The South of France’s gorgeous scenery, jazz music, and polyamorous lovers — all the trappings of a beautiful romantic drama (and some serious wanderlust). Writer/director Marion Hill’s feature directorial debut Ma Belle, My Beauty has all of those things in spades, but yet still somehow falls just short of the emotional connection needed for a memorable romantic drama. Ma Belle, My Beauty is the story of Bertie (Idella Johnson), Fred (Lucien Guignard), and Lane (Hannah Pepper), who once used to be in a polyamorous relationship years ago back in New Orleans. Since Bertie and Fred have left Lane behind, married, and moved to southern France, where they are jazz musicians, and Fred’s popularity is skyrocketing.
With an upcoming European tour coming up in the balance, Bertie has begun to question her place in the band and whether her heart is still performing after her mother’s passing. Adding complexity to the situation is that Bertie is a Black woman from America married to a European man, who sometimes feels out of place in a quiet, provencal French town.
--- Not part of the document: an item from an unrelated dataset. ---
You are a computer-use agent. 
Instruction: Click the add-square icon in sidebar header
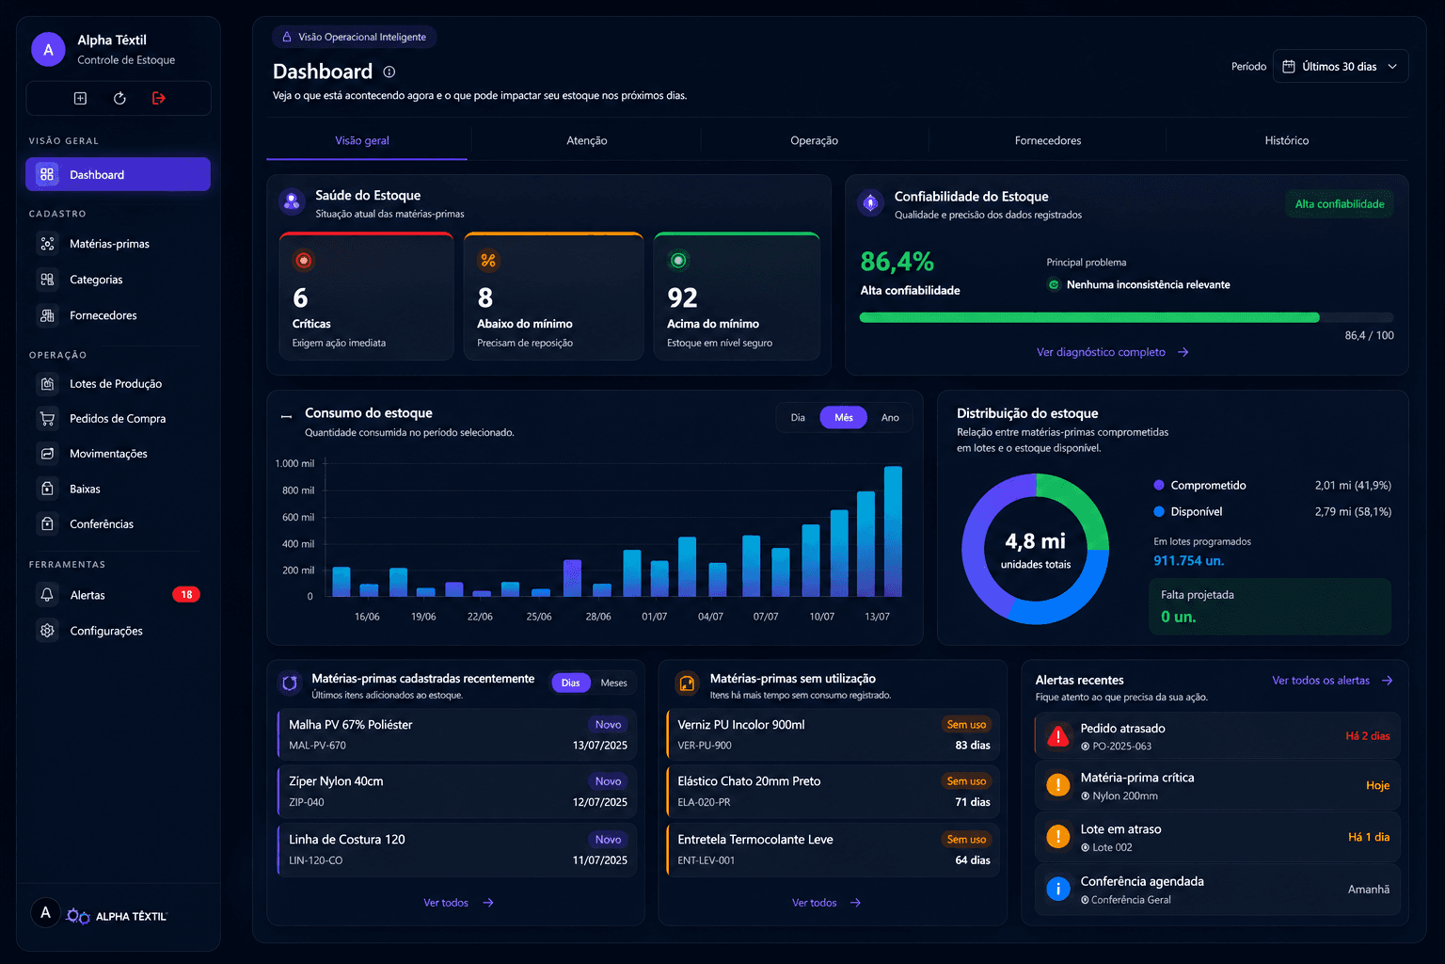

To bring back the “old” Bertie and get her out of her funk, Fred decides to surprise Bertie when Lane one day shows up unannounced at their doorstep.
When the film opens and Lane shows up at her door, we are left wondering what the relationship is between the three characters and Fred and, essentially, Lane’s motivations. Are they just old friends? Is Lane trying to rekindle an old flame? Will Bertie even be receptive to the idea or Fred’s intervention? Is Fred doing this for himself and his band, or is he really concerned about the well-being of his wife? As the days wear on, Fred’s relationship with Bertie somewhat fades into the background while Lane tries to take center stage and the two women grapple with their feelings.
Hill’s screenplay and story do a good job of shining a realistic and un-fetishized light on a queer relationship with the women are comfortable in their own skin and with their sexuality — viewers will definitely appreciate the honest representation. The complexity of the situation comes into play because it is a polyamorous relationship that is still taboo in today’s modern society. Is it really what the three still want? This is where the story’s tension really lies for Bertie and Lane, and they alone, must figure out what they really want from this relationship and what they are willing to give up.
Shot on location in a small town outside of Anduze in southern France, the film’s locale really shines through — it is almost like the town itself, and its people are yet another character in the film (which definitely inspired some wanderlust — especially in a time of lockdown). Just the visuals alone are enough to make you want to relish Ma Belle, My Beauty — kudos to director of photography Lauren Guiteres. But it is in the execution of the story that the film falters somewhat. First, it feels as if something is missing amongst the cast’s chemistry, for the most part — that spark is never really believed. Sure, we understand that these two are reunited after Lane disappeared without even a goodbye two years ago, but we’re just not buying it.
Lane definitely has more of a connection with Noa (who is supposed to be the type of girl she wouldn’t go for), who shows up later in the film to stir the pot. There are times when it feels like Johnson is holding back from fully embracing Bertie’s character. While there are moments when she really shines (like when she gives an emotional, impromptu song performance at a party), other times we are left lacking. There are times when we feel the same about Pepper’s performance.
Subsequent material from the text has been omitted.